Living in Paris at the time, she studied under Dr. Fernand Lamaze, assisting him with multiple deliveries in 1951. She also trained as a monitrice under Dr. Lamaze. She returned to Detroit in 1953, aiming to educate American women on the benefits of using the Lamaze technique for child delivery. She enrolled at Wayne State University and graduated with a Bachelor of Science in nursing in 1958.

After graduating with her nurses degree, Hommel began teaching the Lamaze method out of her home. In 1960, Hommel founded the Childbirth Without Pain Association. In 1964, this organization became the nonprofit Childbirth Without Pain Education Association. Hommel served on the national board of the International Childbirth Education Association from 1964 through 1968 in recognition of her "outstanding contributions" in the field of obstetrics.
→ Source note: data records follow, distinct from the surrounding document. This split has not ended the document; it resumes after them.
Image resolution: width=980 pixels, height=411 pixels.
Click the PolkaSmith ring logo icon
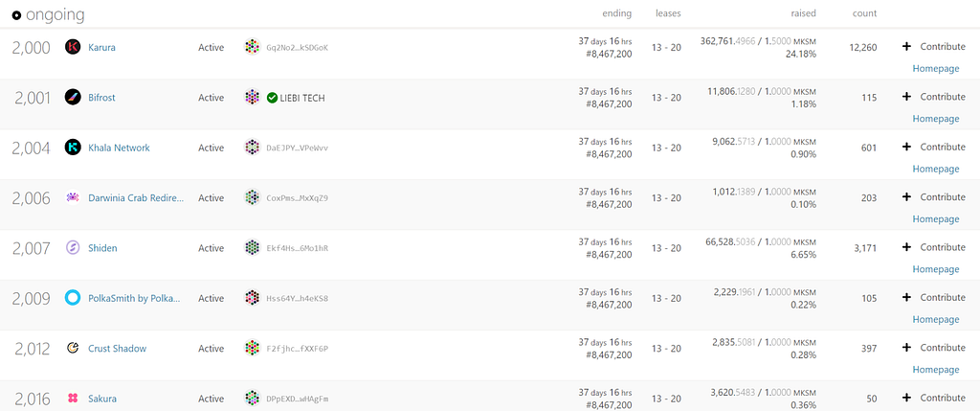tap(72, 298)
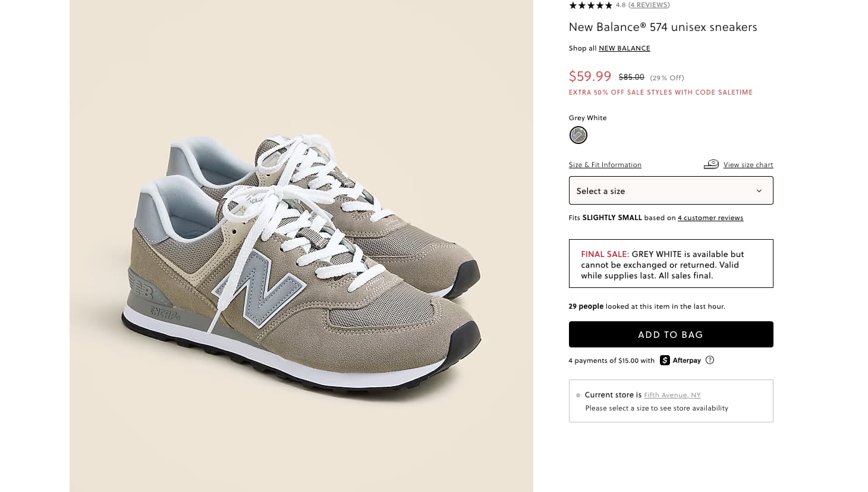Viewport: 868px width, 492px height.
Task: Click the product title New Balance 574
Action: [662, 27]
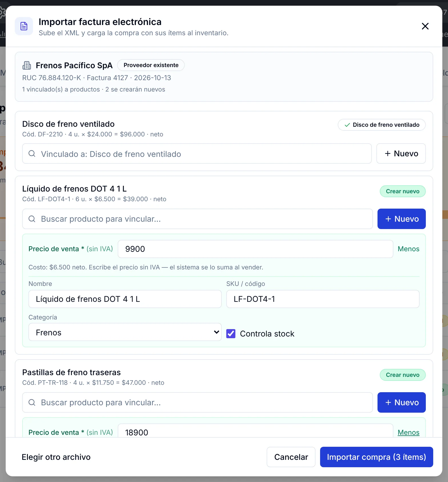Click search magnifier icon in Disco de freno field

click(32, 154)

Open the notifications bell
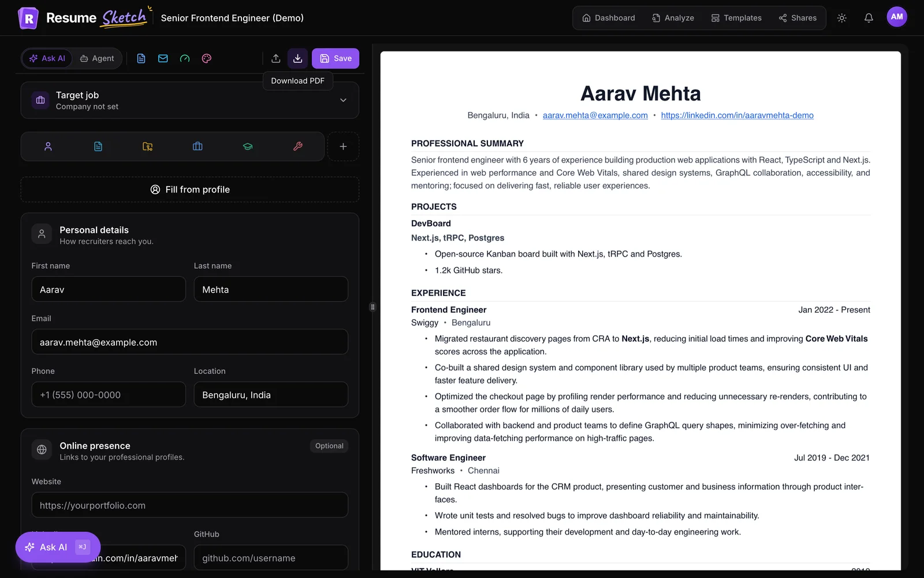click(869, 18)
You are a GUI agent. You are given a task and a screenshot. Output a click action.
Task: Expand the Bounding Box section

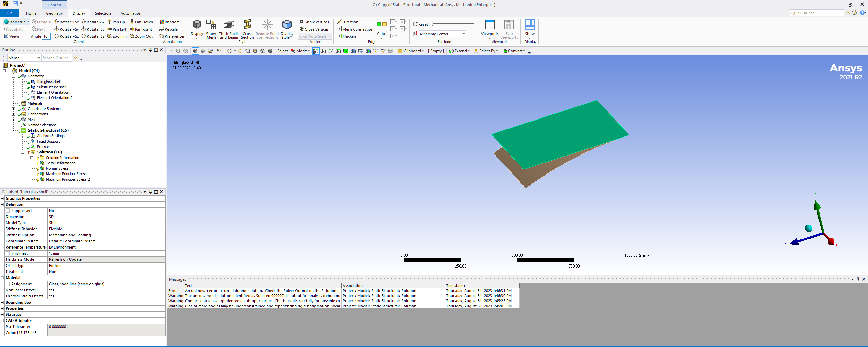(2, 303)
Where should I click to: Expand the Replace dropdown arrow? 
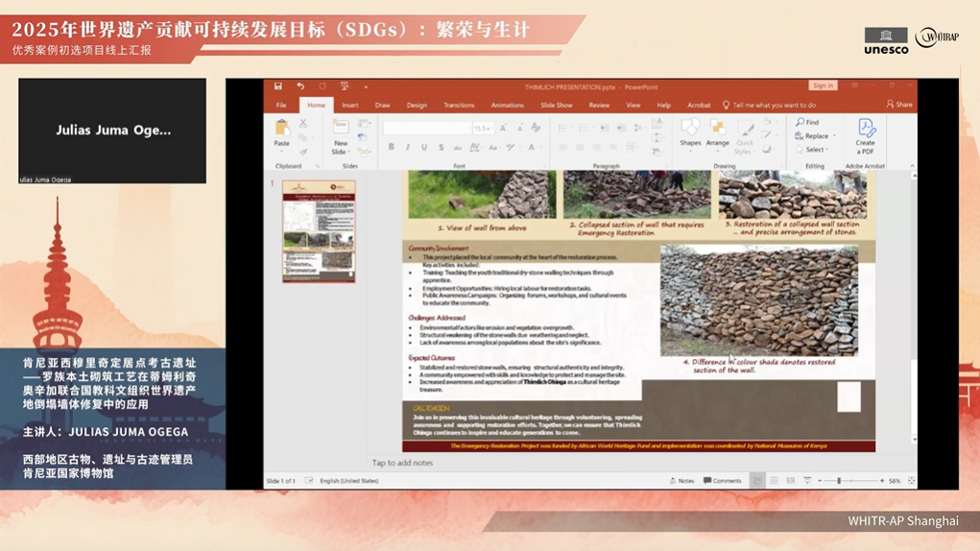pos(833,136)
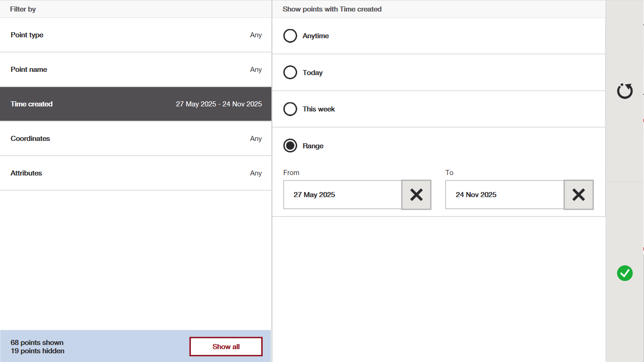Screen dimensions: 644x362
Task: Click the Any value beside Coordinates
Action: coord(256,139)
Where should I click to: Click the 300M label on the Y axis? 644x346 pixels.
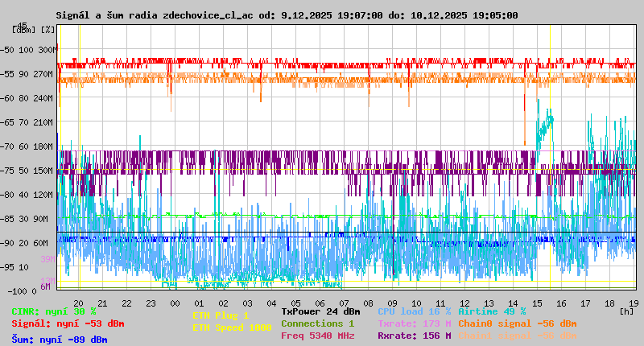click(x=48, y=50)
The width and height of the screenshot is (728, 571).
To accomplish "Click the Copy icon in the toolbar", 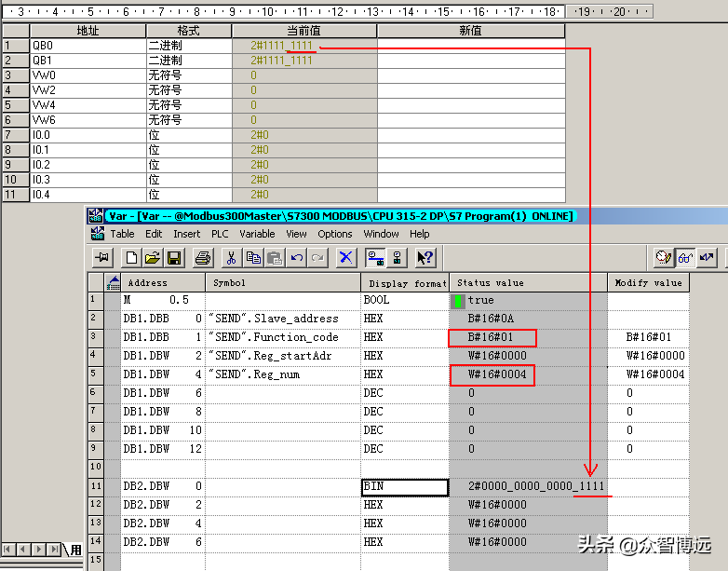I will pyautogui.click(x=253, y=258).
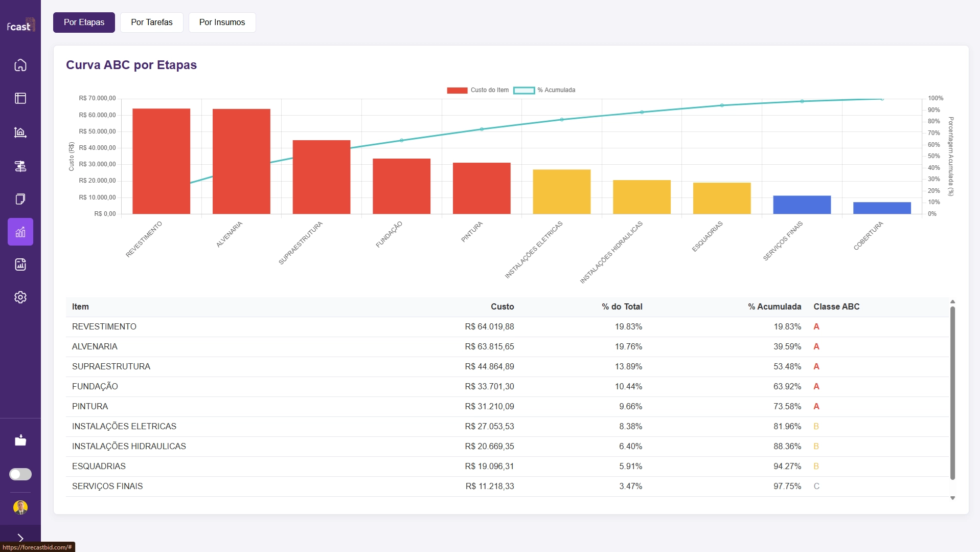
Task: Select the Por Etapas tab
Action: click(x=84, y=23)
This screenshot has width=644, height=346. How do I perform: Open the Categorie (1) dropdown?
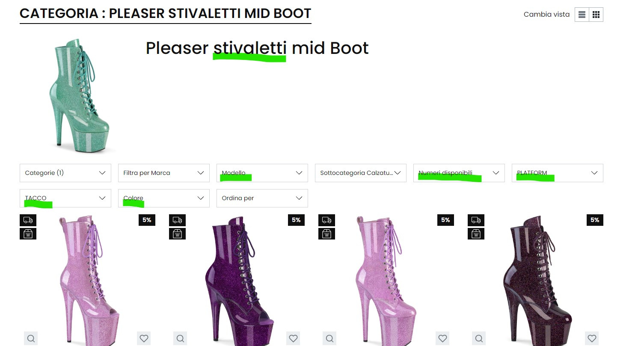click(x=65, y=173)
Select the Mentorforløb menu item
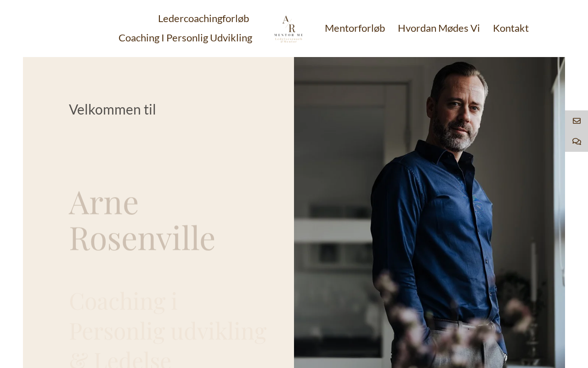588x368 pixels. click(355, 28)
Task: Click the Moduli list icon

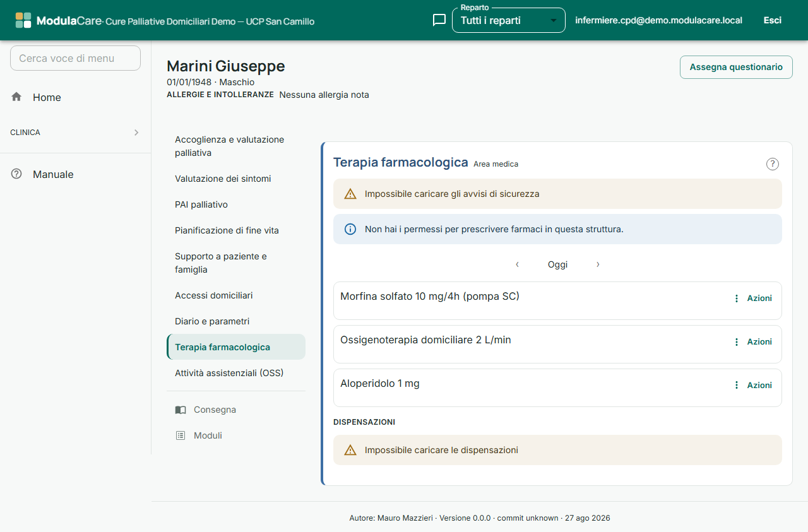Action: tap(181, 435)
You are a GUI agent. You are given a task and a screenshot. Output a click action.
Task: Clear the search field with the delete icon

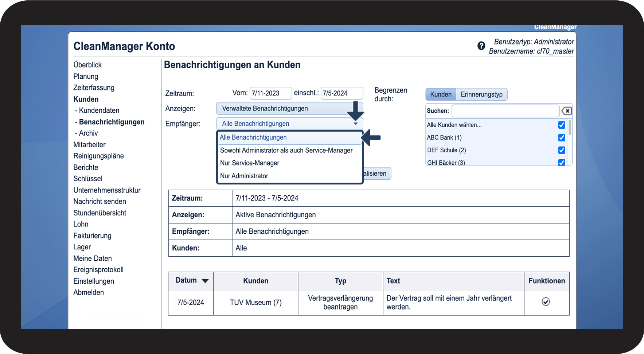[x=566, y=111]
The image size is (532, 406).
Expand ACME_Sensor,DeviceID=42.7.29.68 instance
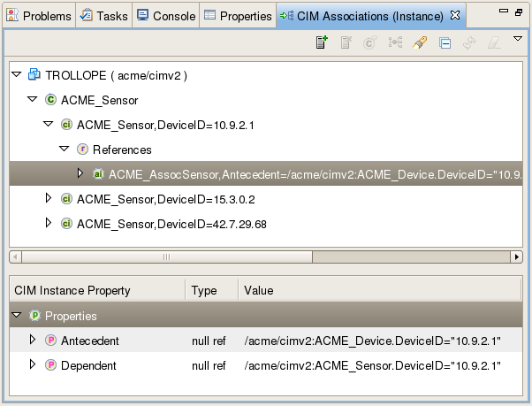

She was also an honorary life member of the American Society for Psychoprophylaxis in Obstetrics. From 1973 to 1990, Hommel served on the Detroit Health Commission. She was also a national board member for the Gray Panthers.

Hommel campaigned for improvements to social security and advocated for a single-payer healthcare system. By 1989, Hommel had taught Lamaze to over 17,000 couples, and coached over 1,000 women through their deliveries. In 1994, Hommel was inducted into the Michigan Women's Hall of Fame for her lifelong commitment to "giving women a greater say in their childbirth experience". Hommel died on May 15, 2015, of complications from Alzheimer's disease in Detroit.